### Task to complete
Only the lines from the line with "aminohappeid (251, 543)" through the end of the records belong in your reply, copied exactly, with every picture left out.

### The data
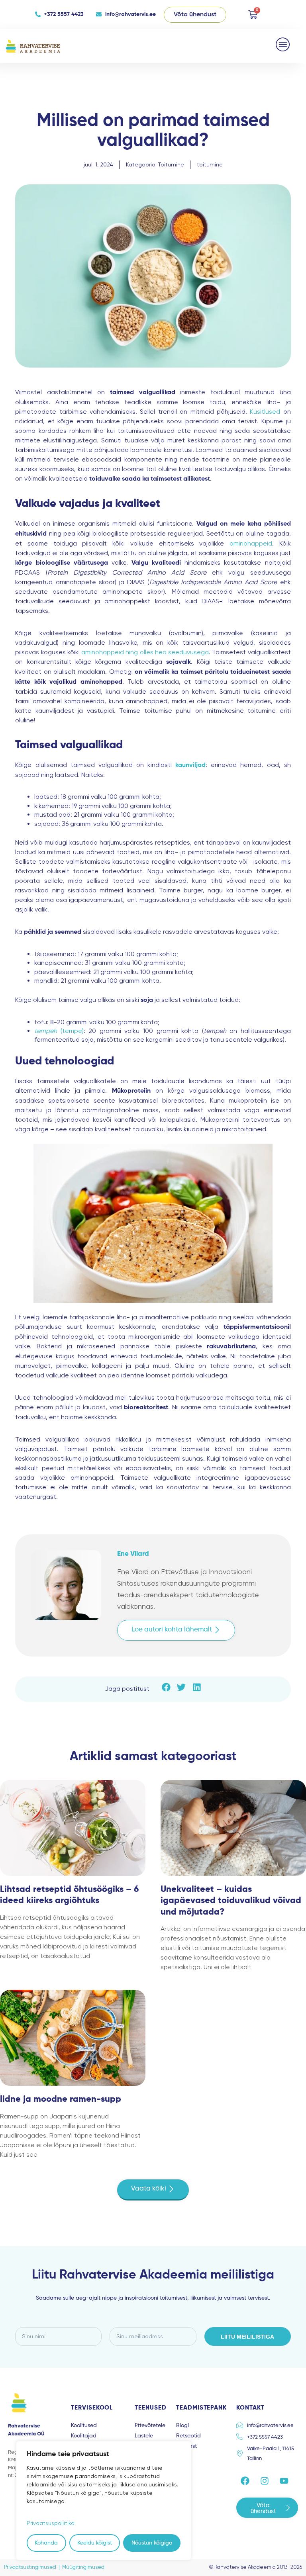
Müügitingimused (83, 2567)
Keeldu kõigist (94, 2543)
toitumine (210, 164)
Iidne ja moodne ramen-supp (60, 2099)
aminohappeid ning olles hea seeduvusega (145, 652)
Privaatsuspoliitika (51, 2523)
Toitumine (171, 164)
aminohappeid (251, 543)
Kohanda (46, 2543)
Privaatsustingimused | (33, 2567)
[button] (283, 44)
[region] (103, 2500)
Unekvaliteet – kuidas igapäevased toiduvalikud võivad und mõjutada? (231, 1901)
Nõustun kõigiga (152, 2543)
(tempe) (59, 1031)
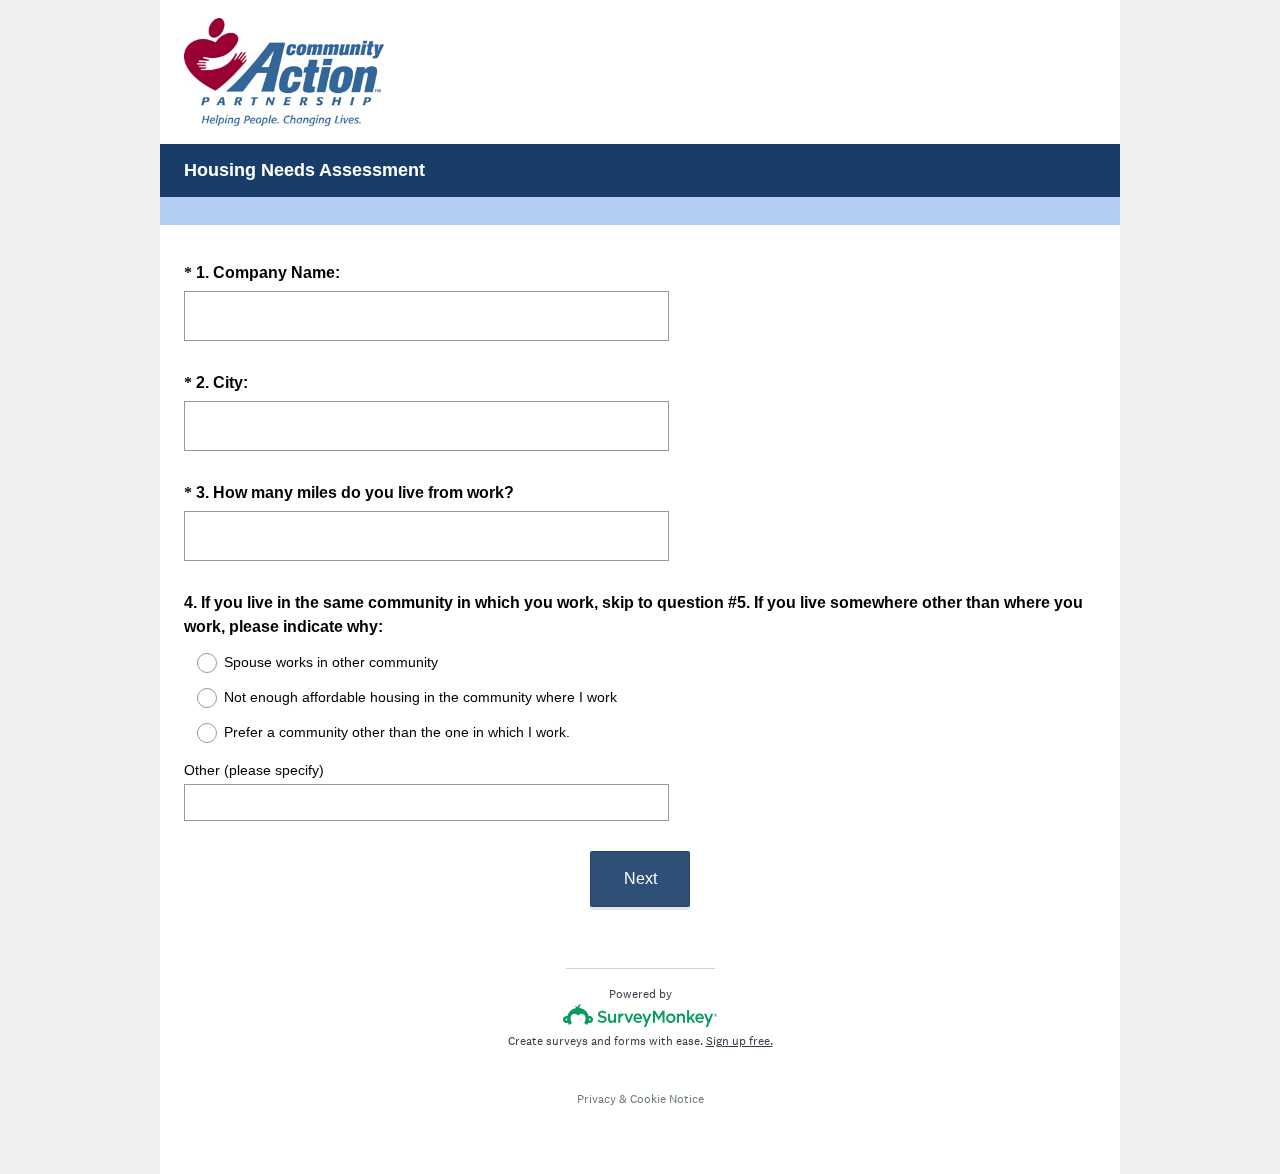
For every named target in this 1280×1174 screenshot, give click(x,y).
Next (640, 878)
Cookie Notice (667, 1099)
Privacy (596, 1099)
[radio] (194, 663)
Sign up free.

### Answer section
aminohappeid (251, 543)
Kohanda (46, 2543)
Privaatsustingimused | (33, 2567)
[button] (283, 44)
[region] (103, 2500)
Unekvaliteet – kuidas igapäevased toiduvalikud võivad und mõjutada? (231, 1901)
Nõustun kõigiga (152, 2543)
(tempe) (59, 1031)
For every named target in this 1280×1174 screenshot, give click(x,y).
Next (640, 878)
Cookie Notice (667, 1099)
Privacy (596, 1099)
[radio] (194, 663)
Sign up free.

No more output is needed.